The case of Charlie Gard, an infant with a rare mitochondrial disease, has captured the heart of a nation. At less than a year old, his parents and the doctors at Great Ormond Street Hospital have taken his case as far as the European Court of Human Rights, debating whether or not it’s time to turn off his life support.
Everyone from Donald Trump to the Pope has chimed in on the case, and Charlie’s parents have raised more than the £1.2 million they needed to fly Charlie across the Atlantic to get an experimental treatment – a treatment which has never been tried even on mice with his condition, let alone humans. The treatment is still in the experimental stages; treating children with other, similar conditions.
Charlie has spent much of his short life in intensive care. I’ve been in more than one intensive care unit, and they’re not a place you’d want to spend your life. ICU patients require constant monitoring, 24/7 care, and a number of machines to keep them stable – and that’s when they’re motionless in a bed. The risks of even moving them to an operating theatre can sometimes be too great, let alone to another hospital on the other side of the world.
The doctors at Great Ormond Street Hospital deal with complicated cases like Charlie’s all the time. Their expertise lies with caring for very sick children and making the difficult decision whether or not to continue with treatment. No doctor enjoys telling the parent of a very sick child that there’s no hope, but these difficult conversations take place around the world every single day.
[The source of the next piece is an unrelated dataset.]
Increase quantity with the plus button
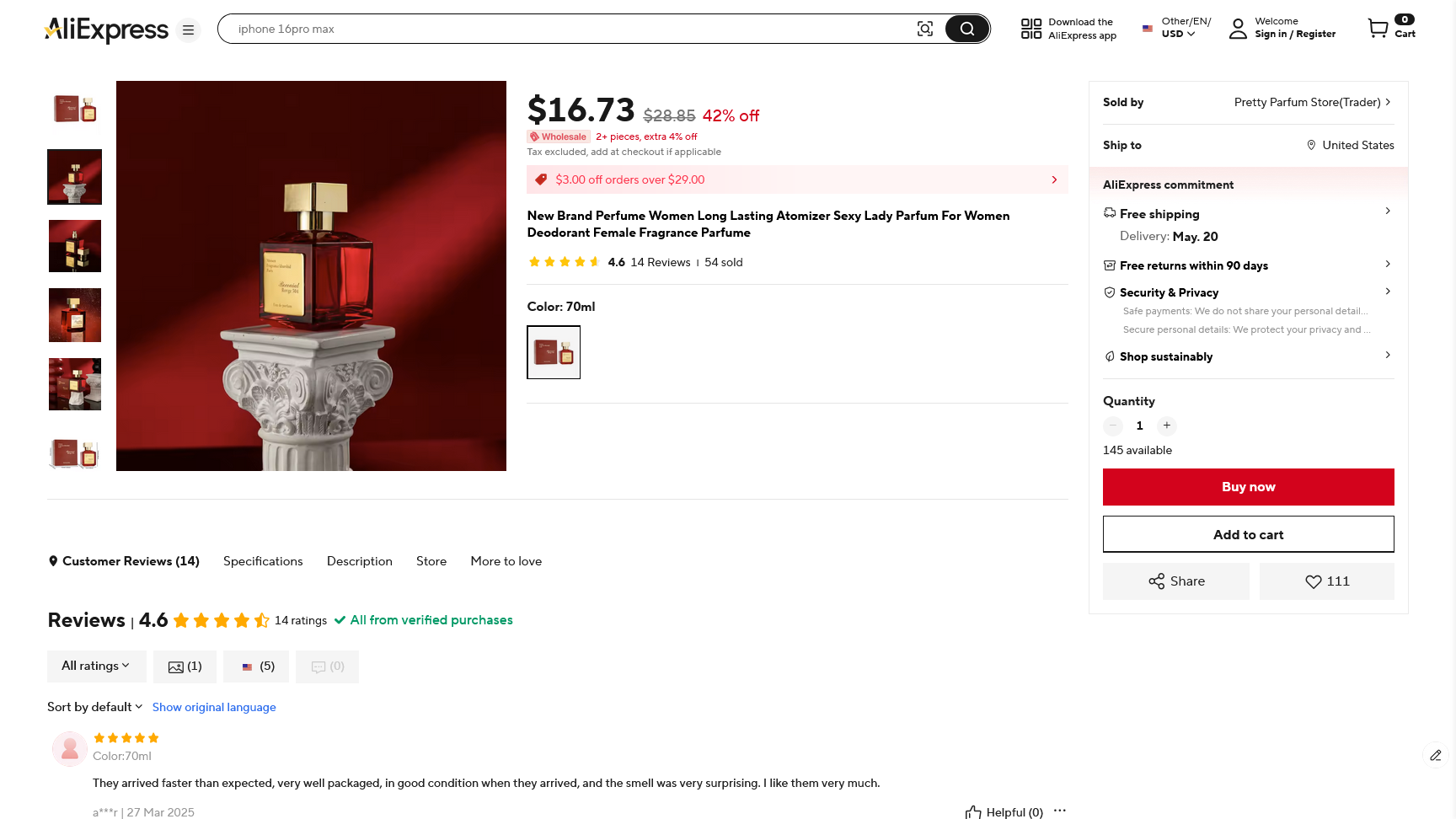 pyautogui.click(x=1166, y=426)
I don’t wish to underestimate the pain of Charlie’s parents; the pain of having a child that sick is something I cannot even imagine. But I also don’t want Charlie’s own suffering to be ignored. Is life preferable, at all costs? It does not appear that the proposed treatment will reverse the severe brain damage Charlie has suffered, even if it does allow him to live. His environment may be limited to the sterile, stressful intensive care unit for years to come, breathing through a machine, and unable to see or hear.
Quality of life is an important question, one that has only recently arisen in the question of medical outcomes. Charlie is too young to be able to tell us whether or not his life is worth living. His parents love him dearly, but that doesn’t change the fact that they cannot answer that question either.
The people with the most experience, those who see tragic cases like Charlie’s every day, are the doctors. These people can make sure that he lives and dies with dignity. That Charlie’s short life has involved so much time in hospital, and that this drama has been played out in international courts is tragedy enough. Let him have peace, and I hope that his family can find it too.